- WHAT THE TASK ASKS
For the records below, report how many lines include the word "left". Only the number should appear.

- PROVIDED INFORMATION
============================================================

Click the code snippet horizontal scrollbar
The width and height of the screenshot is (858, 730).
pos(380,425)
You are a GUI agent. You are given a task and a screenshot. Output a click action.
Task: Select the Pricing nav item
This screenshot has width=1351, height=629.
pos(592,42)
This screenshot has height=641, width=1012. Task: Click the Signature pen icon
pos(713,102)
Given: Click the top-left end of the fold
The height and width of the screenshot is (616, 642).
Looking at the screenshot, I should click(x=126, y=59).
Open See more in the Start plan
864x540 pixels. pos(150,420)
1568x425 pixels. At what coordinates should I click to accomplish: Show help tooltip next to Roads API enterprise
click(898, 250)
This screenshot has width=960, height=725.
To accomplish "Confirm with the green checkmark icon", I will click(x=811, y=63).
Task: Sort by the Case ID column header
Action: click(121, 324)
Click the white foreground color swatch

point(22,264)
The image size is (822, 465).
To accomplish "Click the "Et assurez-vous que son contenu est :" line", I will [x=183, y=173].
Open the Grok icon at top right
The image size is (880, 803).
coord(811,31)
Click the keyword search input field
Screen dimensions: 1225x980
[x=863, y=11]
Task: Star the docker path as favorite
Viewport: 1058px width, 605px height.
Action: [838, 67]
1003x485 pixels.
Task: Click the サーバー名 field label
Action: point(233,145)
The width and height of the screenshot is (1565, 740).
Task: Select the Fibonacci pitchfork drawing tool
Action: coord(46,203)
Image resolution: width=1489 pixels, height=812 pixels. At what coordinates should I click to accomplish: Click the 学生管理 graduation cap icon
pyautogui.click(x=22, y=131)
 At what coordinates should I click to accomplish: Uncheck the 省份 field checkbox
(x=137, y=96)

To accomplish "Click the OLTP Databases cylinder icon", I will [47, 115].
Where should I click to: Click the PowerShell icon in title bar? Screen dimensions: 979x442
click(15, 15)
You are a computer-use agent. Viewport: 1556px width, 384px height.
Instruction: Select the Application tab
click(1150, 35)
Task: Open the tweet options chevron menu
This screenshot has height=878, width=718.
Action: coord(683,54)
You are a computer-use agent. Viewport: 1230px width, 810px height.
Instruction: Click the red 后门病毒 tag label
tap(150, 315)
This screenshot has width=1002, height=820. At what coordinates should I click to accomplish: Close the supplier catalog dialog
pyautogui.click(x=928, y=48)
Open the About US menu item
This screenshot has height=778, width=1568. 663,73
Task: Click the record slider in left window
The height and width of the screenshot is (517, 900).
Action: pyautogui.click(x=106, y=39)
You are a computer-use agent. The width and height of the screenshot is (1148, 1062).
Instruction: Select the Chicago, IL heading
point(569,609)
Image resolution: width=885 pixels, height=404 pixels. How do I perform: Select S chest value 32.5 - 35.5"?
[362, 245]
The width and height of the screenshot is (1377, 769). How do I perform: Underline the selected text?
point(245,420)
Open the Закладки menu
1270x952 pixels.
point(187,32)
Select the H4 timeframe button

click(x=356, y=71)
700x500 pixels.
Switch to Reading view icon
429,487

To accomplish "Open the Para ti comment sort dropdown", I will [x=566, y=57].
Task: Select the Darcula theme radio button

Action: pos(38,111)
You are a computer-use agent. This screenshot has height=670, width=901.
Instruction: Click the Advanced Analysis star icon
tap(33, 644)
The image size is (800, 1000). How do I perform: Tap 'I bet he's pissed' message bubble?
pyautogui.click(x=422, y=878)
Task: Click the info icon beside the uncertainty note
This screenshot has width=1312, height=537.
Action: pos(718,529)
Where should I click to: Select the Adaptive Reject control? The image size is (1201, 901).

============================================================

- REPLY
2